Task to complete
Retype the data below word for word, starting at the line that contains "You are a GUI" and ending at the line that contains "tap(378, 417)". Include both of those lines and omit the pictures.

++++++++

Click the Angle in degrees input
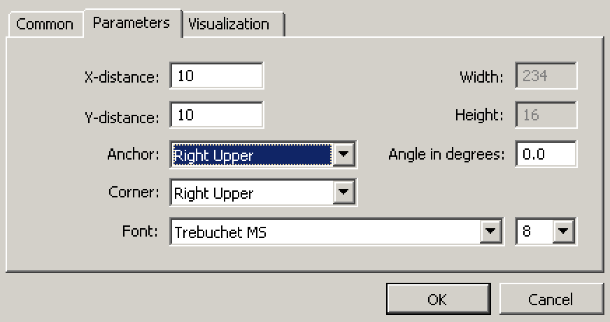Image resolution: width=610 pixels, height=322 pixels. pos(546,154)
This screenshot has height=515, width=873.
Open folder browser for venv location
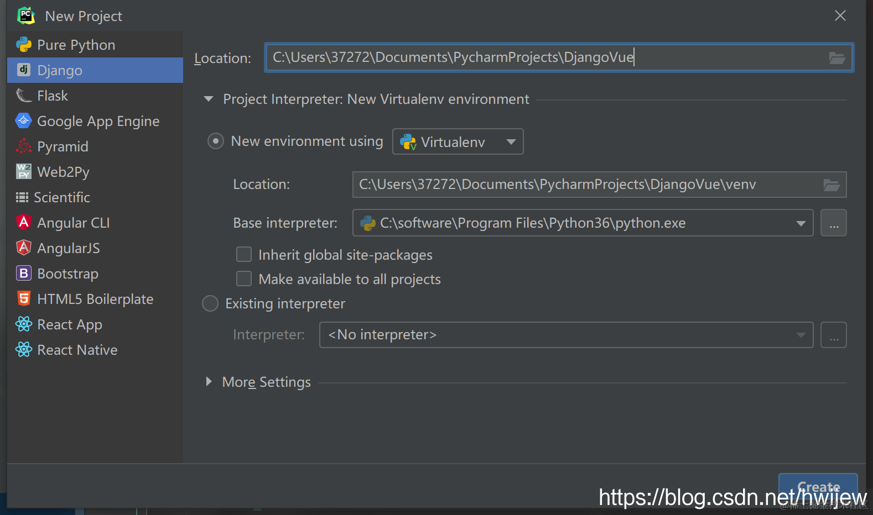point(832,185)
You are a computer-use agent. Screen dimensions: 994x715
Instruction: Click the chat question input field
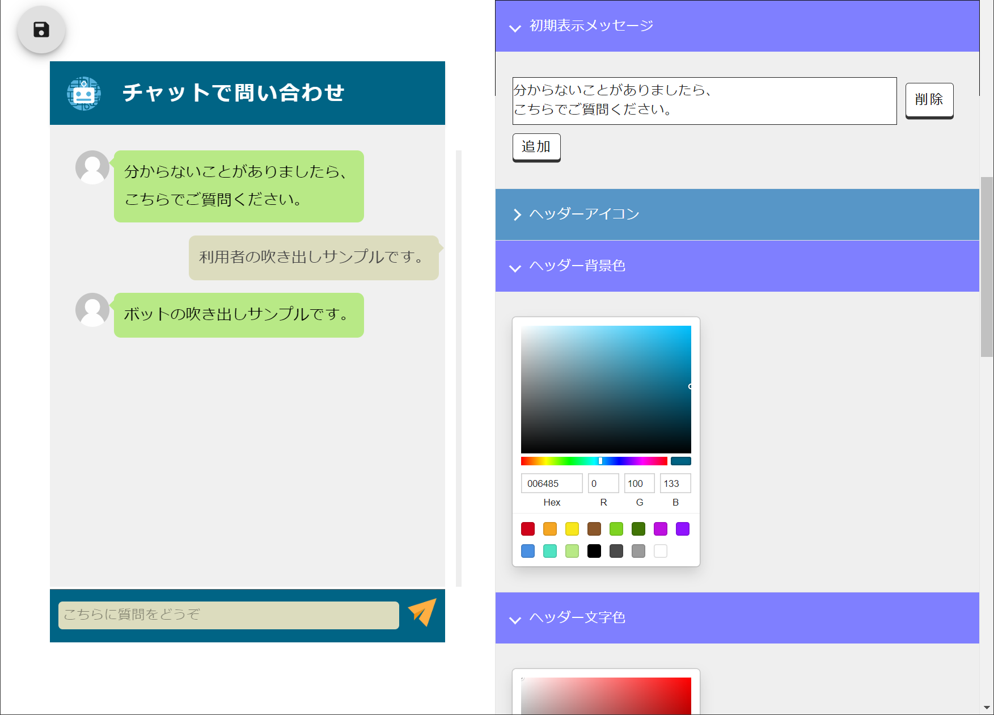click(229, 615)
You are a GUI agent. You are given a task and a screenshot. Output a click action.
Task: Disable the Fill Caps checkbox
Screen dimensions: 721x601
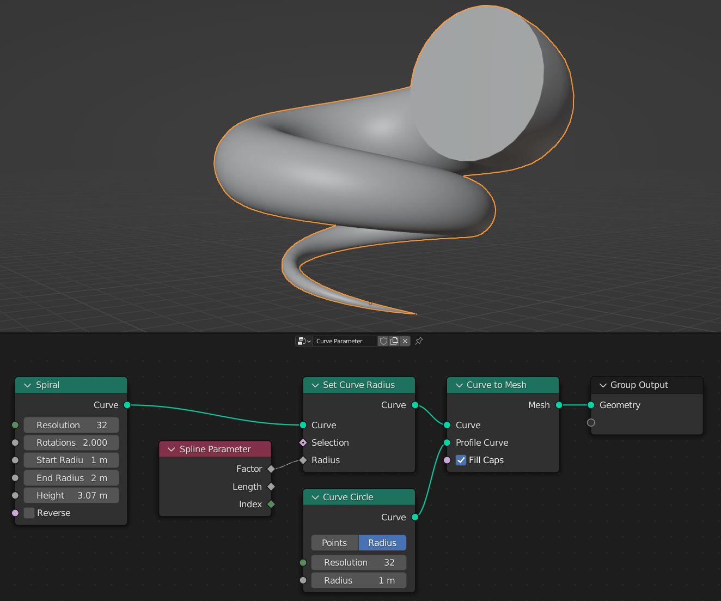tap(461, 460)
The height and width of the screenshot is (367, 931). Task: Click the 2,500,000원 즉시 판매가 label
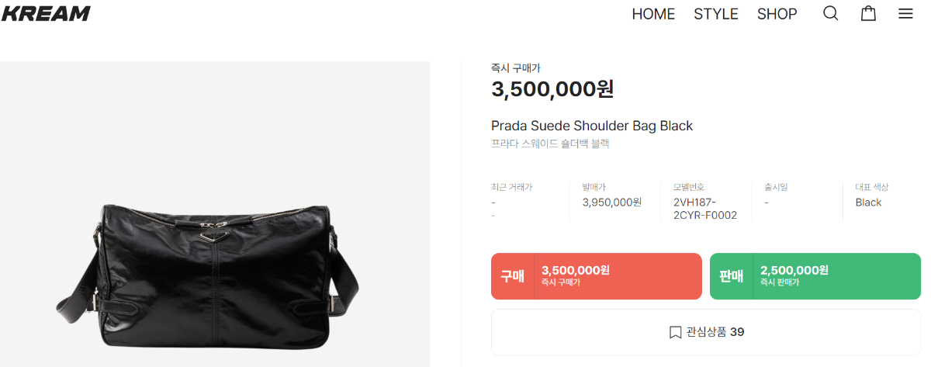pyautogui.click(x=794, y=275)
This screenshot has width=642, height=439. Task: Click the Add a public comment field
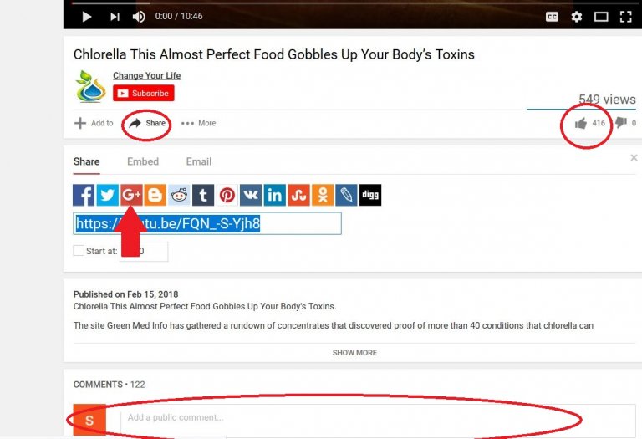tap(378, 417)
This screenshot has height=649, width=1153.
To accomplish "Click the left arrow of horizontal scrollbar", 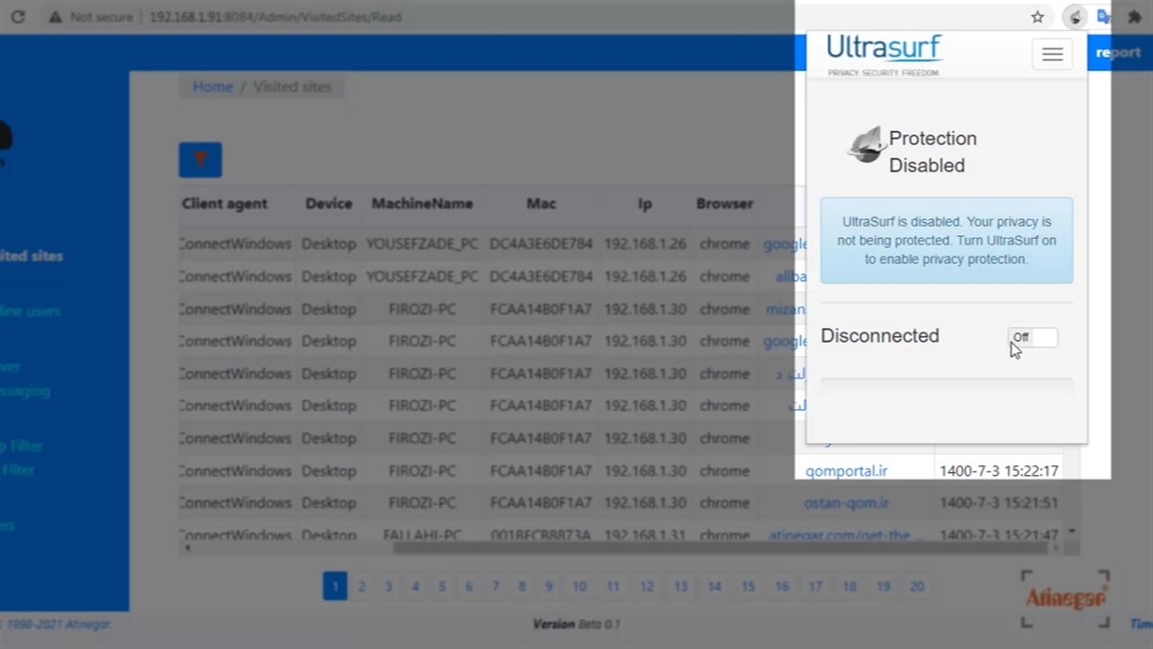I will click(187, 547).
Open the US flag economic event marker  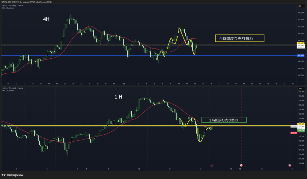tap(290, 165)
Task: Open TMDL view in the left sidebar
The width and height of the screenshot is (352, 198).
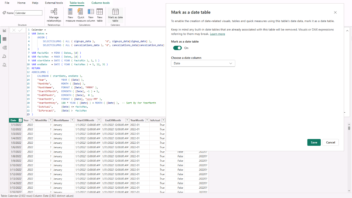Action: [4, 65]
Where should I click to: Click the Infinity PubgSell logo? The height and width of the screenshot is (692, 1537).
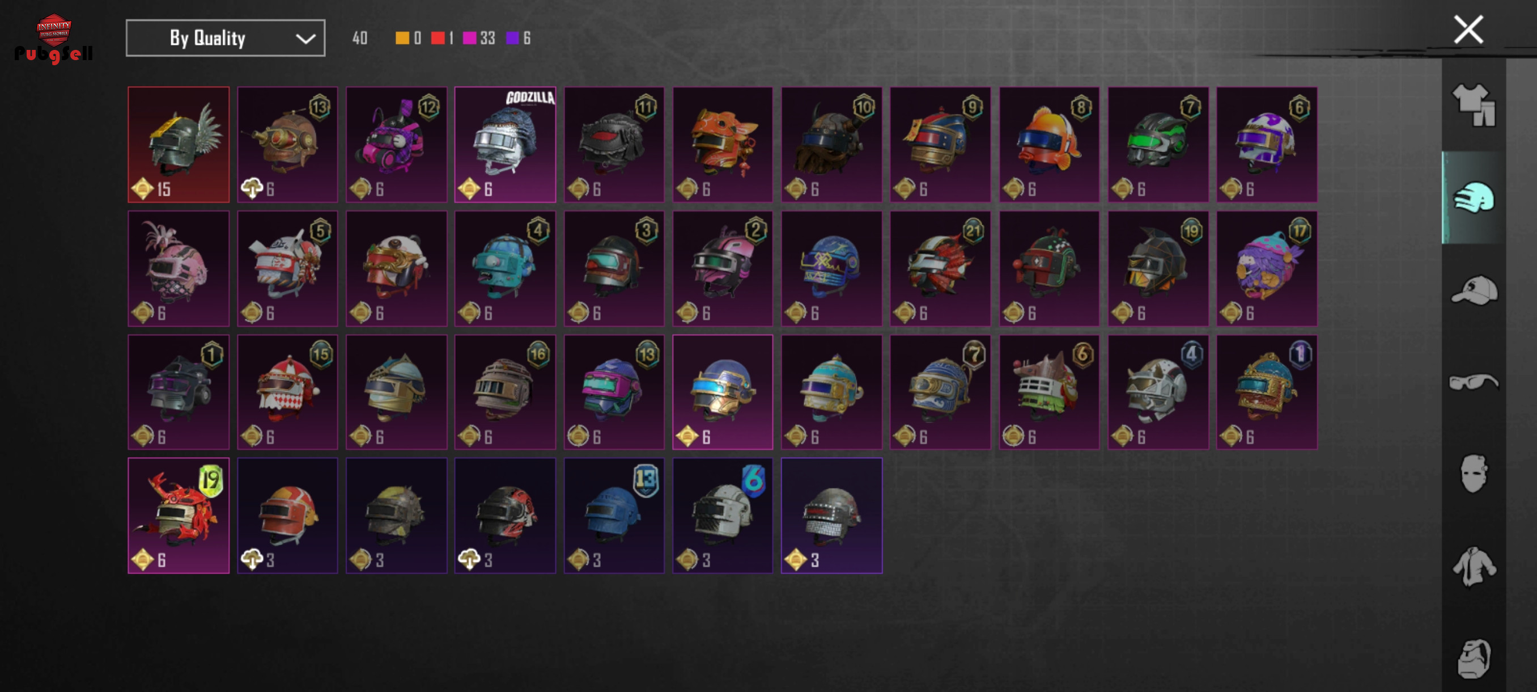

++++++++

Full answer
You are a GUI agent. You are given a task and a screenshot. Output a click action.
Task: Disable the Fill Caps checkbox
Screen dimensions: 721x601
tap(461, 460)
The height and width of the screenshot is (367, 931). Task: Click the 2,500,000원 즉시 판매가 label
pyautogui.click(x=794, y=275)
This screenshot has width=642, height=439. Task: Click the Add a public comment field
tap(378, 417)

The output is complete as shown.